Un incidente en la fonda y paréntesis. —Los tres «procedimientos». —¿Y obreros? Obreros no hay
Interrumpimos esta crónica un instante para atender a una muchacha que se acerca al teléfono de la fonda y habla. Sólo pronuncia la mitad de las sílabas, y su acento es de una musicalidad extraordinaria.
—¿Eh? ¡Oigasté! ¿Es los hermanos Quintero? ¡A ve! Que se ha roto un crista.
No oímos la respuesta. La chica continúa:
—Sí, señó. Que vengan los hermanos Quintero a pone un crista.
Luego deja el teléfono y se va hacia adentro. Muy bien. Los hermanos Quintero, cristaleros de Medina Sidonia, serán unos inteligentes y honestos operarios. Pero los cristales de esta ciudad, si los ponen los hermanos Quintero, no dejarán pasar sino miradas tiernas, suspiros y atardeceres color rosa. Si los hermanos Quintero ponen aquí los cristales, ¿cómo vamos a protestar de tal o cual pedrada? ¡Señor, señor!
Nos disponemos a continuar la crónica, pero ahora resulta que hay que ampliar y extender el paréntesis, porque entran al vestíbulo dos señores. Uno es alto y grave. El otro, pequeño y de ojos suspicaces.
—Pues no hay más remedio —va diciendo el mayor—. Contra las extralimitaciones de los campesinos tenemos tres procedimientos; el civil, por levantamiento; el militar, por ataque a fuerza armada, y el gubernativo.
—¿El gubernativo? —pregunta el pequeño.
Le contesta gravemente su compañero, cerrando el puño en el aire y haciendo ademán de dar vuelta a una llave:
—Sí, hombre. La trinca.
Estos no son funcionarios de ninguna clase. Son administradores de los cuatro señores que dominan estas cincuenta y cuatro mil hectáreas incultas, sembradas de boñigas de cabestro. Lo dicen porque corren rumores de que…
La ciudad no tiene obreros. ¿Dónde están los obreros? Ya hemos dicho que tiene la ciudad lujos e insolencias de bienestar poco propicios para que los holle la alpargata podrida, la cara sin afeitar del bracero, la colilla del hambriento. Más adelante, en la plaza, vemos, bajo los soportales del Ayuntamiento, hasta trescientos hombres apiñados a resguardo de la lluvia. Las ropas mojadas se pudren con el calor febril del hambre. Bajo los arcos huele a enfermedad.
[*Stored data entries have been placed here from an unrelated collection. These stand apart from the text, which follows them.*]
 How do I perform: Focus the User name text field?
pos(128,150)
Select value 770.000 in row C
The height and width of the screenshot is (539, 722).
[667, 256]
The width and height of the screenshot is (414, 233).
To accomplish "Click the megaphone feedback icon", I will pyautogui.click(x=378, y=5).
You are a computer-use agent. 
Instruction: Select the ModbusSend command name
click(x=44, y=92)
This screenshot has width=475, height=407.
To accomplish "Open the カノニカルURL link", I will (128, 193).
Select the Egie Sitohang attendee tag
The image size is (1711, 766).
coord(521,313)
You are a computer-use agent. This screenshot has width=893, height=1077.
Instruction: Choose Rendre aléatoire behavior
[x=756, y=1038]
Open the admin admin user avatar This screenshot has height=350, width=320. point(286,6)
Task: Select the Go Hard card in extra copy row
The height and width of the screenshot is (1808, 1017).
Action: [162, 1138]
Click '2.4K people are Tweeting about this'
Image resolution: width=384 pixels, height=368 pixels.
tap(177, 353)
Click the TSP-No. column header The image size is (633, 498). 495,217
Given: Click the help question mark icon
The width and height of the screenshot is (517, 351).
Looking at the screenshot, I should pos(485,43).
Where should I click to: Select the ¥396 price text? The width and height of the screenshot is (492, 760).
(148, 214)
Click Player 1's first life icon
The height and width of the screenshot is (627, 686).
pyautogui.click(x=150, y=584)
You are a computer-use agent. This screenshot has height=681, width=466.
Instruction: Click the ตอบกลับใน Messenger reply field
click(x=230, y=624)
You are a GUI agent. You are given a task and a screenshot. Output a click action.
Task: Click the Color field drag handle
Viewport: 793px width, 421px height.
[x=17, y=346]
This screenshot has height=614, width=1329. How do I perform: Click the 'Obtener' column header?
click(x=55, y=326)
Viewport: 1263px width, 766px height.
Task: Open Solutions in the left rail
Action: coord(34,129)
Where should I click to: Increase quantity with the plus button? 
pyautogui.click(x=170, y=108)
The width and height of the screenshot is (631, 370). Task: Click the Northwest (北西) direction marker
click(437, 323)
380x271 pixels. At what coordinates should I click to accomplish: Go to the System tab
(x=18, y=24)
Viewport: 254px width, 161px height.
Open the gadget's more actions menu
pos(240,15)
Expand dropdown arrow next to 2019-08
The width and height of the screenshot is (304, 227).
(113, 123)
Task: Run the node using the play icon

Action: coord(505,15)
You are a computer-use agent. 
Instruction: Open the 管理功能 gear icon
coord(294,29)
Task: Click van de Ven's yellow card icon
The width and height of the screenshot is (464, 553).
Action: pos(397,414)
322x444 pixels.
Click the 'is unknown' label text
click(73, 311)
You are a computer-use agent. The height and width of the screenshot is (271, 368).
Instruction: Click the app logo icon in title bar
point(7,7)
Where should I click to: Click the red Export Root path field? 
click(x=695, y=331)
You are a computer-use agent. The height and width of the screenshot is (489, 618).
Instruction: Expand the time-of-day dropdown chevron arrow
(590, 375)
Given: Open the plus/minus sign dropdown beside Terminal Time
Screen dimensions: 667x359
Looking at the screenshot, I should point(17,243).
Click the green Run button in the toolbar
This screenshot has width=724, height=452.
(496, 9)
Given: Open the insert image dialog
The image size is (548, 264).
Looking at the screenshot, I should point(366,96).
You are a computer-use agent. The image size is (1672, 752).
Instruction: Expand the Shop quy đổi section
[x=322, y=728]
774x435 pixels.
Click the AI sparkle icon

Esperan dos o tres horas a que suene su nombre y asome por una ventana el brazo uniformado de un guardia con un papelillo en la mano. Reciben un bono que les permite adquirir una peseta de víveres. Lo pagan los terratenientes y los comerciantes en un impuesto. Claro es que luego estos lo cobran con creces al venderles artículos caros y malos. Algunos de estos obreros tienen que sostener a ocho o diez de familia. ¿Con qué? En una tienda señalamos un pan de kilo y medio, que es el tipo de fabricación de aquí.
—¿Cuánto vale esto?
—Noventisinco sentimos, señor.
¿Qué van a hacer aquí los obreros? Los que pueden se van. ¿Adónde? Las leyes españolas les impiden trabajar en otra parte, y las de los países vecinos les prohiben la entrada. Y, sin embargo, algunos se van, nadie sabe adónde. Los que no pueden, ¿qué hacen? Desde Sevilla hemos visto muy pocos trabajadores en el campo. Todo está inculto. Desde Jerez no hemos visto, a lo largo de treinta y cinco kilómetros, ni un solo labriego. Ni en el camino ni en los campos.
—Donde hay más trabajadores —nos dice un muchacho— es en Benalup.
Ya sabemos que Benalup es Casas Viejas.
—Allí —dice— están peo que aquí. Siquiera aquí no les falta esa poquedá del bono. En Casas Viejas, el bono lo dan de tarde en tarde, y pa cogerlo tienen que ir los jornaleros a la iglesia a aguantar un sermón del cura. Algunos prefieren no ir y pasá hambre.